Item-finding records
+ + + + +

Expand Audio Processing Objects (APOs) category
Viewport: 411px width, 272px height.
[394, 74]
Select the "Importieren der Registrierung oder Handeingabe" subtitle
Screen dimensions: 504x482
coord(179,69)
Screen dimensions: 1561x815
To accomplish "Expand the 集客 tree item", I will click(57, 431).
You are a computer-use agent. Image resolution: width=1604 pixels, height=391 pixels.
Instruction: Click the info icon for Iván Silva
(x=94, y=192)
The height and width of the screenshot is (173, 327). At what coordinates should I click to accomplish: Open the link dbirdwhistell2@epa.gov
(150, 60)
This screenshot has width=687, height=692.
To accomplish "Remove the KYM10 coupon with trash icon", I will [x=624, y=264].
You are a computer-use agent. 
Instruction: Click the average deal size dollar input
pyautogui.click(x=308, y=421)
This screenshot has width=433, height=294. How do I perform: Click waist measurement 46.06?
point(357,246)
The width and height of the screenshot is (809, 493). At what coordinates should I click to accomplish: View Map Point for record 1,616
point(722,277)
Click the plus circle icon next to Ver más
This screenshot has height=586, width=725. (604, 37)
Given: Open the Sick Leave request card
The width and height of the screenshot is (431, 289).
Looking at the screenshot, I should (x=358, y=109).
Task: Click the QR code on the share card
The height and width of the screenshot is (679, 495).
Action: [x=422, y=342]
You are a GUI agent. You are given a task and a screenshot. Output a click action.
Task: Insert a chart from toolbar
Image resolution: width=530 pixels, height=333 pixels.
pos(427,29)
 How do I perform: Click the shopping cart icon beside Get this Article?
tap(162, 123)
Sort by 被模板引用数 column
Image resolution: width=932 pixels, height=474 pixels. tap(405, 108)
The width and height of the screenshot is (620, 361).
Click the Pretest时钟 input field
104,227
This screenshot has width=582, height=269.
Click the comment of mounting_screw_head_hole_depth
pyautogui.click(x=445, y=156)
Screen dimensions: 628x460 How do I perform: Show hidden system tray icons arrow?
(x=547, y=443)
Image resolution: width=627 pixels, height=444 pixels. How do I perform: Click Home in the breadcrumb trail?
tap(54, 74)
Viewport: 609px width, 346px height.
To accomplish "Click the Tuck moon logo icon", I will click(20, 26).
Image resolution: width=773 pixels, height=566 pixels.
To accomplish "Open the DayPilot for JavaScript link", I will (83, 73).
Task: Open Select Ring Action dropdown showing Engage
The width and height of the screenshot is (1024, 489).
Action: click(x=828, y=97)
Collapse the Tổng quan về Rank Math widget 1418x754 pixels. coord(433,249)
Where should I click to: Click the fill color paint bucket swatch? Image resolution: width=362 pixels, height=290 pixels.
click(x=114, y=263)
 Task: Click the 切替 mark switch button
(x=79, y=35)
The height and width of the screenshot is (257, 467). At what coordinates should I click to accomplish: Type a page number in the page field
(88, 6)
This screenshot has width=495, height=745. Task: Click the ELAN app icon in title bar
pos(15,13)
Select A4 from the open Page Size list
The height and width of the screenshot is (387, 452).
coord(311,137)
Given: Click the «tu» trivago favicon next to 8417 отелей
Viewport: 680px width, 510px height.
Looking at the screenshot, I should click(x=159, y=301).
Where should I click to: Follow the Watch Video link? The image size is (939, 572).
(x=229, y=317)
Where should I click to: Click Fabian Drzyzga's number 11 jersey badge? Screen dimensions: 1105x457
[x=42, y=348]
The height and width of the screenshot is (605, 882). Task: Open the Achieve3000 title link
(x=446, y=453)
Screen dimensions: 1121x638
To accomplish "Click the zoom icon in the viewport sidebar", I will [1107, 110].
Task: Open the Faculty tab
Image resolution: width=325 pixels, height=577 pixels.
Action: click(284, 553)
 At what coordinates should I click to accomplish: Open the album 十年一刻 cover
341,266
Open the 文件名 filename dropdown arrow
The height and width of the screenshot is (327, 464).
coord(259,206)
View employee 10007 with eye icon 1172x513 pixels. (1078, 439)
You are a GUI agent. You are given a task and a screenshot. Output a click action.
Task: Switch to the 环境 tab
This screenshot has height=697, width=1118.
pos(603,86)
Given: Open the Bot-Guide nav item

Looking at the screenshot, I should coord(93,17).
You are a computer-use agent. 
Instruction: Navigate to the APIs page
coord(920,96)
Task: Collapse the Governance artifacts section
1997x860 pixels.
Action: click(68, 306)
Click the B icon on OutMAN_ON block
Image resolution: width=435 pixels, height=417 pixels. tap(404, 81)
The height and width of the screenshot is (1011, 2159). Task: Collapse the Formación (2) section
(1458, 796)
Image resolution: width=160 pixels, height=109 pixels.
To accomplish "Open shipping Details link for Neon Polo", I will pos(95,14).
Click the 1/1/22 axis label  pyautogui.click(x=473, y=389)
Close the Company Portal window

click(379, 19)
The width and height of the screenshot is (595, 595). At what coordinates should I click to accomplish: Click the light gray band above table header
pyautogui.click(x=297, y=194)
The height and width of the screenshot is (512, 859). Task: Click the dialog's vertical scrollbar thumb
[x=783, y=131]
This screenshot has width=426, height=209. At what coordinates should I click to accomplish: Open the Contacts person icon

+ + + + +

● **JOB**:
Reproduce every line of the data above, word for word and without any change.

● **OUTPUT FOR THIS TASK**:
Expand Audio Processing Objects (APOs) category
Viewport: 411px width, 272px height.
[394, 74]
Select the "Importieren der Registrierung oder Handeingabe" subtitle
Screen dimensions: 504x482
coord(179,69)
Screen dimensions: 1561x815
To accomplish "Expand the 集客 tree item", I will click(57, 431).
You are a computer-use agent. Image resolution: width=1604 pixels, height=391 pixels.
Instruction: Click the info icon for Iván Silva
(x=94, y=192)
The height and width of the screenshot is (173, 327). At what coordinates should I click to accomplish: Open the link dbirdwhistell2@epa.gov
(150, 60)
This screenshot has width=687, height=692.
To accomplish "Remove the KYM10 coupon with trash icon", I will [x=624, y=264].
You are a computer-use agent. 
Instruction: Click the average deal size dollar input
pyautogui.click(x=308, y=421)
This screenshot has width=433, height=294. How do I perform: Click waist measurement 46.06?
point(357,246)
The width and height of the screenshot is (809, 493). At what coordinates should I click to accomplish: View Map Point for record 1,616
point(722,277)
Click the plus circle icon next to Ver más
This screenshot has height=586, width=725. (604, 37)
Given: Open the Sick Leave request card
The width and height of the screenshot is (431, 289).
Looking at the screenshot, I should (x=358, y=109).
Task: Click the QR code on the share card
The height and width of the screenshot is (679, 495).
Action: [x=422, y=342]
You are a GUI agent. You are given a task and a screenshot. Output a click action.
Task: Insert a chart from toolbar
Image resolution: width=530 pixels, height=333 pixels.
pos(427,29)
 How do I perform: Click the shopping cart icon beside Get this Article?
tap(162, 123)
Sort by 被模板引用数 column
Image resolution: width=932 pixels, height=474 pixels. tap(405, 108)
The width and height of the screenshot is (620, 361).
Click the Pretest时钟 input field
104,227
This screenshot has width=582, height=269.
Click the comment of mounting_screw_head_hole_depth
pyautogui.click(x=445, y=156)
Screen dimensions: 628x460 How do I perform: Show hidden system tray icons arrow?
(x=547, y=443)
Image resolution: width=627 pixels, height=444 pixels. How do I perform: Click Home in the breadcrumb trail?
tap(54, 74)
Viewport: 609px width, 346px height.
To accomplish "Click the Tuck moon logo icon", I will click(20, 26).
Image resolution: width=773 pixels, height=566 pixels.
To accomplish "Open the DayPilot for JavaScript link", I will (83, 73).
Task: Open Select Ring Action dropdown showing Engage
The width and height of the screenshot is (1024, 489).
Action: click(x=828, y=97)
Collapse the Tổng quan về Rank Math widget 1418x754 pixels. coord(433,249)
Where should I click to: Click the fill color paint bucket swatch? Image resolution: width=362 pixels, height=290 pixels.
click(x=114, y=263)
 Task: Click the 切替 mark switch button
(x=79, y=35)
The height and width of the screenshot is (257, 467). At what coordinates should I click to accomplish: Type a page number in the page field
(88, 6)
This screenshot has width=495, height=745. Task: Click the ELAN app icon in title bar
pos(15,13)
Select A4 from the open Page Size list
The height and width of the screenshot is (387, 452).
coord(311,137)
Given: Click the «tu» trivago favicon next to 8417 отелей
Viewport: 680px width, 510px height.
Looking at the screenshot, I should click(x=159, y=301).
Where should I click to: Follow the Watch Video link? The image size is (939, 572).
(x=229, y=317)
Where should I click to: Click Fabian Drzyzga's number 11 jersey badge? Screen dimensions: 1105x457
[x=42, y=348]
The height and width of the screenshot is (605, 882). Task: Open the Achieve3000 title link
(x=446, y=453)
Screen dimensions: 1121x638
To accomplish "Click the zoom icon in the viewport sidebar", I will [1107, 110].
Task: Open the Faculty tab
Image resolution: width=325 pixels, height=577 pixels.
Action: click(284, 553)
 At what coordinates should I click to accomplish: Open the album 十年一刻 cover
341,266
Open the 文件名 filename dropdown arrow
The height and width of the screenshot is (327, 464).
coord(259,206)
View employee 10007 with eye icon 1172x513 pixels. (1078, 439)
You are a GUI agent. You are given a task and a screenshot. Output a click action.
Task: Switch to the 环境 tab
This screenshot has height=697, width=1118.
pos(603,86)
Given: Open the Bot-Guide nav item

Looking at the screenshot, I should coord(93,17).
You are a computer-use agent. 
Instruction: Navigate to the APIs page
coord(920,96)
Task: Collapse the Governance artifacts section
1997x860 pixels.
Action: click(68, 306)
Click the B icon on OutMAN_ON block
Image resolution: width=435 pixels, height=417 pixels. tap(404, 81)
The height and width of the screenshot is (1011, 2159). Task: Collapse the Formación (2) section
(1458, 796)
Image resolution: width=160 pixels, height=109 pixels.
To accomplish "Open shipping Details link for Neon Polo", I will pos(95,14).
Click the 1/1/22 axis label  pyautogui.click(x=473, y=389)
Close the Company Portal window

click(379, 19)
The width and height of the screenshot is (595, 595). At what coordinates should I click to accomplish: Click the light gray band above table header
pyautogui.click(x=297, y=194)
The height and width of the screenshot is (512, 859). Task: Click the dialog's vertical scrollbar thumb
[x=783, y=131]
This screenshot has width=426, height=209. At what coordinates should I click to accomplish: Open the Contacts person icon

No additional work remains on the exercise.